BZ: Wie beim Fachkräftemangel.
Marx: Die Schweiz hat eine ähnliche wirtschaftliche und demografische Entwicklung wie wir, das Fachkräfteproblem besteht genauso in der Schweiz. Natürlich ist die Schweiz ein sehr attraktiver Arbeitsmarkt. Es ist negativ für die Region, wenn man gute Arbeitskräfte verliert oder erst gar nicht gewinnt, weil sie in die Schweiz gehen. Aber volkswirtschaftlich gesehen zählt das gesamte Bild. Es macht wenig Sinn, wenn beim Einkaufstourismus die Schweiz und beim Fachkräftemangel Deutschland klagt. Aber es wäre zu beider Nachteil, wenn man diesen Markt unterbinden würde.
BZ: Wie sieht es auf dem Ausbildungsmarkt aus?
Marx: Da hat uns die Pandemie arg zu schaffen gemacht. Wir haben in 2020 im zweistelligen Prozentbereich weniger Ausbildungsverträge abschließen können, als im Vorjahresvergleich. Dieser Einbruch hat sich 2021 fortgesetzt. Das heißt, uns fehlen zehn, 15 Prozent einer ganzen Ausbildungsgeneration. Das Bedauerliche ist, dass diese Jugendlichen nicht in der Ausbildung und auch anderswo nicht angekommen sind.

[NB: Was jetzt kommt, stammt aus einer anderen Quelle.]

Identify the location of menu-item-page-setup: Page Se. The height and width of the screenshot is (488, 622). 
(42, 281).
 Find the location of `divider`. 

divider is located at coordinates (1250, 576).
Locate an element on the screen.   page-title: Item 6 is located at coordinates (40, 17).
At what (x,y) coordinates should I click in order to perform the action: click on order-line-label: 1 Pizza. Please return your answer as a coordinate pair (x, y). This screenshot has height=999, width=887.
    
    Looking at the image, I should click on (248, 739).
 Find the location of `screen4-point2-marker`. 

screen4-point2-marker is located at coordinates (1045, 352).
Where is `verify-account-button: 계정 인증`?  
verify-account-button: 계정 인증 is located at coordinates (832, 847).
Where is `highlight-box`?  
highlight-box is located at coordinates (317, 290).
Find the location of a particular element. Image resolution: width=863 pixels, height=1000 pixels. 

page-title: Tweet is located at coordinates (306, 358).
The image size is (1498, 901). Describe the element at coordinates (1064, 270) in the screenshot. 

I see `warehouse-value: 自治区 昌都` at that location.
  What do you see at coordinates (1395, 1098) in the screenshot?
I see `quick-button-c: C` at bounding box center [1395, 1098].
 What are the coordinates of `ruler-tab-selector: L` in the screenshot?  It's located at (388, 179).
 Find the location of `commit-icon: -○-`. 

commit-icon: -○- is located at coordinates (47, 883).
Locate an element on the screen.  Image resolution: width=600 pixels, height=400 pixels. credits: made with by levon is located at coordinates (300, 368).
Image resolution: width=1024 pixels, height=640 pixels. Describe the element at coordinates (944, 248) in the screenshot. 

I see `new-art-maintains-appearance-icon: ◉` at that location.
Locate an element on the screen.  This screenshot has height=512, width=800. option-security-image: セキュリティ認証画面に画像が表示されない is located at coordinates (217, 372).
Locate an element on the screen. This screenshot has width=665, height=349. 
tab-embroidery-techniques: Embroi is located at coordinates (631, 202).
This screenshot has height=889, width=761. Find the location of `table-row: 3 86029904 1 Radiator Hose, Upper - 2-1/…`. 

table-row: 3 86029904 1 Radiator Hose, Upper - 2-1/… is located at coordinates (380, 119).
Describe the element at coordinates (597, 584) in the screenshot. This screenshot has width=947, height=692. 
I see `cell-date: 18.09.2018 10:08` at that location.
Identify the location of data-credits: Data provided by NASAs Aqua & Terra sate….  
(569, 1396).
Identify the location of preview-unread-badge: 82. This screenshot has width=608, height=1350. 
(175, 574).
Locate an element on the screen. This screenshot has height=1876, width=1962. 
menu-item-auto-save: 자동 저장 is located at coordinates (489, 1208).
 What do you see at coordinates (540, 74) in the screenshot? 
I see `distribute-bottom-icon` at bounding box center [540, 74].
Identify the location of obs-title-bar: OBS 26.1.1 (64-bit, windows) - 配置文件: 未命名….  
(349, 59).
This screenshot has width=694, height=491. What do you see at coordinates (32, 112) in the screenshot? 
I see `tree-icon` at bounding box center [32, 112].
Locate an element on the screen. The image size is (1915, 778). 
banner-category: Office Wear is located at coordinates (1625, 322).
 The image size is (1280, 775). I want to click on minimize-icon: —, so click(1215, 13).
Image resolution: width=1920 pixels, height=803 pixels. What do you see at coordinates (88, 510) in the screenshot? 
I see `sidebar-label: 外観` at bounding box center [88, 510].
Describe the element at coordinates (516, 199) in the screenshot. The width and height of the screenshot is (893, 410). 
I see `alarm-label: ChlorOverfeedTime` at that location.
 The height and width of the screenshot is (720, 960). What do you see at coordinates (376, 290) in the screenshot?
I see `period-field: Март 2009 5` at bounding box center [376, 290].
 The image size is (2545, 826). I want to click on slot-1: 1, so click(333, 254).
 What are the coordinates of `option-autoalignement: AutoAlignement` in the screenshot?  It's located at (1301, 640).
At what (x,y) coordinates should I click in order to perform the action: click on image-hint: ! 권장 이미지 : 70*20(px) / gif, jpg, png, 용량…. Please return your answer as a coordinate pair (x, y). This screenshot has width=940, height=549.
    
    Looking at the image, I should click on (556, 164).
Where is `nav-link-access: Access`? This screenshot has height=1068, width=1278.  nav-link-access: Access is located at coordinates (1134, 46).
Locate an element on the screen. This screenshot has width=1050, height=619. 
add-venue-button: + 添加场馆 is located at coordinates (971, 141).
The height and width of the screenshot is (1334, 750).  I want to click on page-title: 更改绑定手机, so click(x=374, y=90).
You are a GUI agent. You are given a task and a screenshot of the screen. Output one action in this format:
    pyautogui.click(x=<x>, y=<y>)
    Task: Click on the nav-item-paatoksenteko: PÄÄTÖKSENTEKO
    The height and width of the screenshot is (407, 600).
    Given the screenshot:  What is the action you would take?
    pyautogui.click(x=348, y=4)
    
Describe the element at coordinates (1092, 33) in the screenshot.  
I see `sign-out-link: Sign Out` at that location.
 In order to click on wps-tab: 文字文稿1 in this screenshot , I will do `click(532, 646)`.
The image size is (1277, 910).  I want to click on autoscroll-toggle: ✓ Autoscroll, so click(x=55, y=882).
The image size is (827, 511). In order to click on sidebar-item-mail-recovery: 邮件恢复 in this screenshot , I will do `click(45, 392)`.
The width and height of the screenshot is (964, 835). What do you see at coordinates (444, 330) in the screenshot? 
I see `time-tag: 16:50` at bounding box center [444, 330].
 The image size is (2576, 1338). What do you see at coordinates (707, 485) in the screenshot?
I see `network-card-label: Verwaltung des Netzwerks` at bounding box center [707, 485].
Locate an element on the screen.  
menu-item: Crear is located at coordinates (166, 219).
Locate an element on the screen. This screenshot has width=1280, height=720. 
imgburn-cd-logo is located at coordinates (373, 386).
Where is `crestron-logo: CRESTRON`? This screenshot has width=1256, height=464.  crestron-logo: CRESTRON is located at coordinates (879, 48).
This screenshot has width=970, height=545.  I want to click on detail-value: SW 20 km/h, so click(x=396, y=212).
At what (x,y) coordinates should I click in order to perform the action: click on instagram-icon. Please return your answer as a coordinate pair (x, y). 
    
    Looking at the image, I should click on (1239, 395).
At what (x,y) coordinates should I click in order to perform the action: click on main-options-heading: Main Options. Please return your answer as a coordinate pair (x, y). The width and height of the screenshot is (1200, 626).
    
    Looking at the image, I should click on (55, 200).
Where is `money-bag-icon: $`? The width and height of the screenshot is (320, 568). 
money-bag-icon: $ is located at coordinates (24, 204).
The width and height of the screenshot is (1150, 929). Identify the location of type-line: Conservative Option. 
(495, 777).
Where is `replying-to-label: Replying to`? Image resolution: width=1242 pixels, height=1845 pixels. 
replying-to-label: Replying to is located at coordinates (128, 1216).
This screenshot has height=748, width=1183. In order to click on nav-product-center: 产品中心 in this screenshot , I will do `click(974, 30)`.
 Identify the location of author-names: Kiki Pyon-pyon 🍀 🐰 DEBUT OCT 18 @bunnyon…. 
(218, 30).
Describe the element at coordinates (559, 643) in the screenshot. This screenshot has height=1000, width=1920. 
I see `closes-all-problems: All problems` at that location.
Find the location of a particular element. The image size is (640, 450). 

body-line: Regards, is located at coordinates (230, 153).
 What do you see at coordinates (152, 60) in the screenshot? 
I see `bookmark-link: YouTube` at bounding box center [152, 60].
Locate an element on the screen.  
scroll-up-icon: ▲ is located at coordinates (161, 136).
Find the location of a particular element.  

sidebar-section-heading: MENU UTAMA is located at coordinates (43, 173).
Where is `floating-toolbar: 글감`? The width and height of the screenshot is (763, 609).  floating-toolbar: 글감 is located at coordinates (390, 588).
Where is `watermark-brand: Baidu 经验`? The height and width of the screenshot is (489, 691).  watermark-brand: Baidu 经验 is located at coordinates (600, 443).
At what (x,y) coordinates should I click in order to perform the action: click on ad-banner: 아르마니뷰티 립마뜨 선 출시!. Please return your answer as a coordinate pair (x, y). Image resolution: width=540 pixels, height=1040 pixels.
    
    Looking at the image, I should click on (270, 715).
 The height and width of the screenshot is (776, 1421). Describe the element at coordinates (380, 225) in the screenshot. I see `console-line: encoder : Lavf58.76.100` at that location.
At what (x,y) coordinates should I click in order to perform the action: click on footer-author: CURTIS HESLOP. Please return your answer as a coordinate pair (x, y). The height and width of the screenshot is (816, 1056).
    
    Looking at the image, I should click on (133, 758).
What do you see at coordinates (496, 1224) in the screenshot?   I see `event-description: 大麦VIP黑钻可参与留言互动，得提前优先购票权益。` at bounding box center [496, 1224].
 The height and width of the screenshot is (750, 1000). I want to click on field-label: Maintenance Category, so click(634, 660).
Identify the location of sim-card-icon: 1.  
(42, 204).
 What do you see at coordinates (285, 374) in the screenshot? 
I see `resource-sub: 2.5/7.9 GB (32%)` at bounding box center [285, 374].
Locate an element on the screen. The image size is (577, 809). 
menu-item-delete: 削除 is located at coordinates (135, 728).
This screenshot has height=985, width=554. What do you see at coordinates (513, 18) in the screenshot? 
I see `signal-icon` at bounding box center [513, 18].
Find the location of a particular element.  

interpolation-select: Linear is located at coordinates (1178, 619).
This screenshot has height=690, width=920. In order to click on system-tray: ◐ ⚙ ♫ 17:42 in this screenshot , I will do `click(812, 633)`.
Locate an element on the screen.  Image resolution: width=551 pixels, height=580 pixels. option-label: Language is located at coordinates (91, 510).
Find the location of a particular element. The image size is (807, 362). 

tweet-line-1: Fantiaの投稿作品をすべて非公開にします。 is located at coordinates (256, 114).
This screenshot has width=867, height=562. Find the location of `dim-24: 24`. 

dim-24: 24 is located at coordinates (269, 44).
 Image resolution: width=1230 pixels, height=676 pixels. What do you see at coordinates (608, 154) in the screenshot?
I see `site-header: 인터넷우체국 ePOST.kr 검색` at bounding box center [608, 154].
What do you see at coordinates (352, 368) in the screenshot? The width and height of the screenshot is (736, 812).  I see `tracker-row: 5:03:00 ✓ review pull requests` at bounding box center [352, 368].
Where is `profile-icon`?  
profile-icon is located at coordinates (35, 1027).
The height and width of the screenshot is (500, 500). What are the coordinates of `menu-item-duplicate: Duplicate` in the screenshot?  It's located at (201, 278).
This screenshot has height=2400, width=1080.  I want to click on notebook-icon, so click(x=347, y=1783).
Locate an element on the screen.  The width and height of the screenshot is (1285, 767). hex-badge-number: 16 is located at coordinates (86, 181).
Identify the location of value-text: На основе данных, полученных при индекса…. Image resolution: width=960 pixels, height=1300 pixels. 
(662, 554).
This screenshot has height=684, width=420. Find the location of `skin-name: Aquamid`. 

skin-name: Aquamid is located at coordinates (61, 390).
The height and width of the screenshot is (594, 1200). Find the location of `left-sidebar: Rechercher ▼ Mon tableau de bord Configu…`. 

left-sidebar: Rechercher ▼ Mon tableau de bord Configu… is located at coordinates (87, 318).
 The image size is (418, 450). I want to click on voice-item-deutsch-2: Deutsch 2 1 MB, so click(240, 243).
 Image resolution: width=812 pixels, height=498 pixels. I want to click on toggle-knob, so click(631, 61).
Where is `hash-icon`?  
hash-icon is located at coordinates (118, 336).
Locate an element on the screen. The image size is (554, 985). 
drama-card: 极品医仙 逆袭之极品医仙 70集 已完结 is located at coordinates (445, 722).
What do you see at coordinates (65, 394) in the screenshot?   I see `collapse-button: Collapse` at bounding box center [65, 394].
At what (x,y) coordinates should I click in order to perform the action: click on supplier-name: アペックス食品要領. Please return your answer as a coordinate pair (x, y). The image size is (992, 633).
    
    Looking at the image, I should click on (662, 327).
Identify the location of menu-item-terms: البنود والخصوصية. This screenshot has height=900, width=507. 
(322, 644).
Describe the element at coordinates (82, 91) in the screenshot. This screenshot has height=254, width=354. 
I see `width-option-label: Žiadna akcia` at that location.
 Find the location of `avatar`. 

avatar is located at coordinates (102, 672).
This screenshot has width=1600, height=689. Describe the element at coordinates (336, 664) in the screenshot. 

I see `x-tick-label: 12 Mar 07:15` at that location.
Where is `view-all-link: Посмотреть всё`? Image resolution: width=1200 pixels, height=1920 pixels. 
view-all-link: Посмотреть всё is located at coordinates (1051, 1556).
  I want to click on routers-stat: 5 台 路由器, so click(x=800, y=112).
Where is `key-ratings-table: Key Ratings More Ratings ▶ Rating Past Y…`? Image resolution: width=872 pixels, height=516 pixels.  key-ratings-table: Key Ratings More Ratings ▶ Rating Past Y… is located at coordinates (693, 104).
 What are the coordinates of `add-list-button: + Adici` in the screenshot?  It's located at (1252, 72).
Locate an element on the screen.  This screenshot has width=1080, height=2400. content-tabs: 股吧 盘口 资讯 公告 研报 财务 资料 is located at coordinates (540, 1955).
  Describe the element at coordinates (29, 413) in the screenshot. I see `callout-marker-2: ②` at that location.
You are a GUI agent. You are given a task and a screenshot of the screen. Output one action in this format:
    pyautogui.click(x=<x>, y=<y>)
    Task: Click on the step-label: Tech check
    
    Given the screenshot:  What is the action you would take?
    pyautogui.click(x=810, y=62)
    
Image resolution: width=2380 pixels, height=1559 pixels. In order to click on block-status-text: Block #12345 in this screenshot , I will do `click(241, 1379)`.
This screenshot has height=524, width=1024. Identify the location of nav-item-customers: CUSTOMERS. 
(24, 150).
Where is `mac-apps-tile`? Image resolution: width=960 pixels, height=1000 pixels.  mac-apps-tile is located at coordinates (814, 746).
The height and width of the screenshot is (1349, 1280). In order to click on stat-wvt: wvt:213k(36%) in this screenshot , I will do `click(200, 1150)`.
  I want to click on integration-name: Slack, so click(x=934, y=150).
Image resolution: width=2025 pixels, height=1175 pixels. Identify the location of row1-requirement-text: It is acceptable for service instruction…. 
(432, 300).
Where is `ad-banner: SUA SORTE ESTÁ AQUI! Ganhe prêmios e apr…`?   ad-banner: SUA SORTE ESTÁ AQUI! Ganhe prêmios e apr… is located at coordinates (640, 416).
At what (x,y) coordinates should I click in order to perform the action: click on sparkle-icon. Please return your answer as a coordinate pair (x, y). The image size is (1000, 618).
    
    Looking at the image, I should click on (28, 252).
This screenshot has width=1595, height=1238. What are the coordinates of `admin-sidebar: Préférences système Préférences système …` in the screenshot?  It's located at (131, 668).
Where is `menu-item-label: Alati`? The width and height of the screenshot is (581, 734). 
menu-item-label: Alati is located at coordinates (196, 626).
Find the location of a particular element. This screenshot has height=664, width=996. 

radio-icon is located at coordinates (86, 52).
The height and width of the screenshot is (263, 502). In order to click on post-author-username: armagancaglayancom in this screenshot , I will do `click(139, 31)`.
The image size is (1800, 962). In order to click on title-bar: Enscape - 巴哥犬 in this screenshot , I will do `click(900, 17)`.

BZ: Was bedeutet das konkret?
Marx: Sie warten ab. Das wird zeitversetzt dazu führen, dass wir zwei, drei Jahren später deutlich weniger Berufsabgänger haben, als wir es eigentlich haben sollten. Aber diese Jugendlichen sind nicht weg, sondern orientieren sich gerade nicht. Die Herausforderung ist, dass wir sie nicht verlieren, sondern finden, auffangen und in den kommenden Jahren zurückgewinnen, um diese Delle in der dualen Ausbildung wieder auszugleichen.
BZ: Was ist jenseits von Impfen und Kontaktbeschränkung für den Weg aus der Krise nötig?
Marx: Wir brauchen nach der kollektiven Anstrengung in der Pandemie eine zweite kollektive Anstrengung, um die Wirtschaft schnell und effizient wieder hochzufahren. Dazu braucht es nicht mehr das Geld im Sinne von Hilfsleistungen, sondern dass wir regulatorisch von der Bremse gehen. Dass wir massiv Bürokratie zurückfahren, um die Kraft der Wirtschaft maximal auf die Straße zu bringen. Da steckt noch Potenzial.